▶ **Exercise requirements**:
If a line appears in the data below, it must appear in your answer exactly as given.

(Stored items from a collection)
^^^^^^^^^^^^^^^^

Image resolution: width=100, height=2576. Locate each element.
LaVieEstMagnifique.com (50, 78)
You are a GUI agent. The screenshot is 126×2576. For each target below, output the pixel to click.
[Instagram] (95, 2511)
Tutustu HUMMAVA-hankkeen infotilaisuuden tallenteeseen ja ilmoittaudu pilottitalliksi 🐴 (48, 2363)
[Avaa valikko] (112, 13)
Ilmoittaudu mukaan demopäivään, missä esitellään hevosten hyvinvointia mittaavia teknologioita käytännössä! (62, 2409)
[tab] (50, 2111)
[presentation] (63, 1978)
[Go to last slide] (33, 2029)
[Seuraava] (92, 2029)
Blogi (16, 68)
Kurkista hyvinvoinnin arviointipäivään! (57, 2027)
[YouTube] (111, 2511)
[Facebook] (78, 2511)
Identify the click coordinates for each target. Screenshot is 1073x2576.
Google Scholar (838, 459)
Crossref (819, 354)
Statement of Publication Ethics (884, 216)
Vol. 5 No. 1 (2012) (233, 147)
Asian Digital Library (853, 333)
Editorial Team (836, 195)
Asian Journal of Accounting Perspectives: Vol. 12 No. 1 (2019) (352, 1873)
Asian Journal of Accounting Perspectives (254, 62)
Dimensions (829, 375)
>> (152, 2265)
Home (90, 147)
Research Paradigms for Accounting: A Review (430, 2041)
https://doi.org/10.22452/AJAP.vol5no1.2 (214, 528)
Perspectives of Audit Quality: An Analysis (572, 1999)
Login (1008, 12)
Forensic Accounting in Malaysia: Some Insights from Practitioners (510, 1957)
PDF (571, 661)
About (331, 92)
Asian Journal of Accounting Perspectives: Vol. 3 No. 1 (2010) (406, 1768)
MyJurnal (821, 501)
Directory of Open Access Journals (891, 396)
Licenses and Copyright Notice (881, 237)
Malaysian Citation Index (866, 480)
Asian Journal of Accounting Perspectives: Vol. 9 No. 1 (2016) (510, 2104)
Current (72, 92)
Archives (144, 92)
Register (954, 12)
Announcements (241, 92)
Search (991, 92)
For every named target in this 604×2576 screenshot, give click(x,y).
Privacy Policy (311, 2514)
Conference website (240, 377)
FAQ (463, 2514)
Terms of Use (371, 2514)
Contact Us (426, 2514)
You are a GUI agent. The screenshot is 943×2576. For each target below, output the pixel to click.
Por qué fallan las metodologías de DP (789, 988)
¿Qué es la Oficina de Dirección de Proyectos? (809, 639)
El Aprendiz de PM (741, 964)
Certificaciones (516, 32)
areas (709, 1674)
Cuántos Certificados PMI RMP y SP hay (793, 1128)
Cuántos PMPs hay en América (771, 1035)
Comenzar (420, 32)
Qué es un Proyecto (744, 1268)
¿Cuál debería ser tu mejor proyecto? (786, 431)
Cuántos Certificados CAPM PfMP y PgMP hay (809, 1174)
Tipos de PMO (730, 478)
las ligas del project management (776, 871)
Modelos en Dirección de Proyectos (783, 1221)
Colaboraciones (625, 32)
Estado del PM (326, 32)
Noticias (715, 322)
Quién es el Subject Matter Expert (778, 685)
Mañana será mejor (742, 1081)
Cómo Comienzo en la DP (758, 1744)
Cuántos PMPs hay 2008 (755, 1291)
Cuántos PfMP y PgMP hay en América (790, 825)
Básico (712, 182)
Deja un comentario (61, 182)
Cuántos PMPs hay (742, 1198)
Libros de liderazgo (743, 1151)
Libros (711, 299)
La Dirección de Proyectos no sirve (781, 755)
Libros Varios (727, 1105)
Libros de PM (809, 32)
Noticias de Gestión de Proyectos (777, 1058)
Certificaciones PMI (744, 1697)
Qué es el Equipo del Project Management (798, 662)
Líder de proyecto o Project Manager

^^^^^^^^^^^^^^^^

▶ **Answer area**:
Image resolution: width=100, height=2576. Locate each element.
LaVieEstMagnifique.com (50, 78)
You are a GUI agent. The screenshot is 126×2576. For each target below, output the pixel to click.
[Instagram] (95, 2511)
Tutustu HUMMAVA-hankkeen infotilaisuuden tallenteeseen ja ilmoittaudu pilottitalliksi 🐴 (48, 2363)
[Avaa valikko] (112, 13)
Ilmoittaudu mukaan demopäivään, missä esitellään hevosten hyvinvointia mittaavia teknologioita käytännössä! (62, 2409)
[tab] (50, 2111)
[presentation] (63, 1978)
[Go to last slide] (33, 2029)
[Seuraava] (92, 2029)
Blogi (16, 68)
Kurkista hyvinvoinnin arviointipäivään! (57, 2027)
[YouTube] (111, 2511)
[Facebook] (78, 2511)
Identify the click coordinates for each target. Screenshot is 1073x2576.
Google Scholar (838, 459)
Crossref (819, 354)
Statement of Publication Ethics (884, 216)
Vol. 5 No. 1 (2012) (233, 147)
Asian Digital Library (853, 333)
Editorial Team (836, 195)
Asian Journal of Accounting Perspectives: Vol. 12 No. 1 (2019) (352, 1873)
Asian Journal of Accounting Perspectives (254, 62)
Dimensions (829, 375)
>> (152, 2265)
Home (90, 147)
Research Paradigms for Accounting: A Review (430, 2041)
https://doi.org/10.22452/AJAP.vol5no1.2 (214, 528)
Perspectives of Audit Quality: An Analysis (572, 1999)
Login (1008, 12)
Forensic Accounting in Malaysia: Some Insights from Practitioners (510, 1957)
PDF (571, 661)
About (331, 92)
Asian Journal of Accounting Perspectives: Vol. 3 No. 1 (2010) (406, 1768)
MyJurnal (821, 501)
Directory of Open Access Journals (891, 396)
Licenses and Copyright Notice (881, 237)
Malaysian Citation Index (866, 480)
Asian Journal of Accounting Perspectives: Vol. 9 No. 1 (2016) (510, 2104)
Current (72, 92)
Archives (144, 92)
Register (954, 12)
Announcements (241, 92)
Search (991, 92)
For every named target in this 604×2576 screenshot, give click(x,y).
Privacy Policy (311, 2514)
Conference website (240, 377)
FAQ (463, 2514)
Terms of Use (371, 2514)
Contact Us (426, 2514)
You are a GUI agent. The screenshot is 943×2576. For each target below, output the pixel to click.
Por qué fallan las metodologías de DP (789, 988)
¿Qué es la Oficina de Dirección de Proyectos? (809, 639)
El Aprendiz de PM (741, 964)
Certificaciones (516, 32)
areas (709, 1674)
Cuántos Certificados PMI RMP y SP hay (793, 1128)
Cuántos PMPs hay en América (771, 1035)
Comenzar (420, 32)
Qué es un Proyecto (744, 1268)
¿Cuál debería ser tu mejor proyecto? (786, 431)
Cuántos Certificados CAPM PfMP y PgMP hay (809, 1174)
Tipos de PMO (730, 478)
las ligas del project management (776, 871)
Modelos en Dirección de Proyectos (783, 1221)
Colaboraciones (625, 32)
Estado del PM (326, 32)
Noticias (715, 322)
Quién es el Subject Matter Expert (778, 685)
Mañana será mejor (742, 1081)
Cómo Comienzo en la DP (758, 1744)
Cuántos PMPs hay 2008 (755, 1291)
Cuántos PfMP y PgMP hay en América (790, 825)
Básico (712, 182)
Deja un comentario (61, 182)
Cuántos PMPs hay (742, 1198)
Libros de liderazgo (743, 1151)
Libros (711, 299)
La Dirección de Proyectos no sirve (781, 755)
Libros Varios (727, 1105)
Libros de PM (809, 32)
Noticias de Gestión de Proyectos (777, 1058)
Certificaciones PMI (744, 1697)
Qué es el Equipo del Project Management (798, 662)
Líder de proyecto o Project Manager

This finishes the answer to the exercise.